La Coalition nord-ontarienne pour une université francophone demande au gouvernement provincial de fournir un financement temporaire à l’Université Laurentienne et l’Université de Sudbury pour garantir le maintien des programmes en français actuels. Ce moratoire sur toute coupure de programmes donnerait le temps aux francophones de planifier leur université. L’Université de Sudbury, l’Assemblée de la francophonie de l’Ontario (AFO) et le Regroupement des professeurs francophones (RPF) appuient la demande. (J.C.)

Une autre demande précède. La Coalition veut aussi que le gouvernement s’engage à permettre la création d’une université de langue française «par, pour et avec» les francophones du Nord de l’Ontario.

Le moratoire donnerait le temps au gouvernement de mettre sur pied une «commission de mise en œuvre» pour recommander une structure et un mandat approprié pour la région. L’un des désirs exprimés par plusieurs intervenants depuis le début est de ne pas avoir une université qui part de zéro. L’Université de Sudbury — qui a annoncé qu’elle deviendrait entièrement francophone — a des édifices et la Laurentienne des programmes qui peuvent être rapatriés. La Coalition espère que la commission et le moratoire permettront une transition en douceur.

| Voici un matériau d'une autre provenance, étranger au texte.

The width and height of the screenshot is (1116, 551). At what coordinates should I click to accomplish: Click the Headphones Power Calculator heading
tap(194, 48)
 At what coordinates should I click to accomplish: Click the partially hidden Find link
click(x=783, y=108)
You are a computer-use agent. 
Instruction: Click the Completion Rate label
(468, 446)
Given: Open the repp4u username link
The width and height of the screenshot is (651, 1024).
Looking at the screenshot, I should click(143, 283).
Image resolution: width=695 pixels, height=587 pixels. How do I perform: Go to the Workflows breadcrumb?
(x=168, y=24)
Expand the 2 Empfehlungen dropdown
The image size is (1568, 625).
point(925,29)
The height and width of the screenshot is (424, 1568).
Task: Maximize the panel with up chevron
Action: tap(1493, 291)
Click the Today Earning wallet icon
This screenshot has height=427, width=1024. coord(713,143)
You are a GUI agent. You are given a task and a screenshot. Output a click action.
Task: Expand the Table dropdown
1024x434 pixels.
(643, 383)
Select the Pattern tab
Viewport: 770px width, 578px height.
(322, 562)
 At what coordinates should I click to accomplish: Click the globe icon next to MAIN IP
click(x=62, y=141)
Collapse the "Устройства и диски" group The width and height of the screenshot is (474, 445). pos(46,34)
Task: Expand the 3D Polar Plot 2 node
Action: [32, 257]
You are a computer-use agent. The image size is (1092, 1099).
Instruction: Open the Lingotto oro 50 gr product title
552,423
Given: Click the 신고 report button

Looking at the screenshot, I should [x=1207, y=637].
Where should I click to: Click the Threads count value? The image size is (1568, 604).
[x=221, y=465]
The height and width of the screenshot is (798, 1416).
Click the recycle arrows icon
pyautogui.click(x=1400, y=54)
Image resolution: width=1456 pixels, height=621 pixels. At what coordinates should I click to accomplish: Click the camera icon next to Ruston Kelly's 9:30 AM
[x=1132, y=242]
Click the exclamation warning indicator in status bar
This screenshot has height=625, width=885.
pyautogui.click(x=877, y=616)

«L’engagement de l’Université de Sudbury ne peut être plus clair», dit le recteur et vice-chancelier de l’Université de Sudbury, John Meehan. «Une commission nous aiderait à bien définir notre mandat et nos actions.»

L’Assemblée de la francophonie de l’Ontario, partenaire dans la déclaration de l’Université de Sudbury de devenir entièrement francophones, appuie aussi les demandes. «La Coalition démontre le besoin pour une réflexion approfondie en vue de moderniser cette programmation», déclare le présidente de l’AFO, Carol Jolin.

«L’approche que préconise la Coalition permettrait à la province de prendre une décision immédiate dans le sens du “par et pour” tout en donnant aux acteurs le temps de préparer le terrain pour sa venue», ajoute un des membres du Comité de coordination du RPF, Joel Belliveau.

Le ministère des Collèges et Universités n'a pas encore répondu à notre demande de commentaires.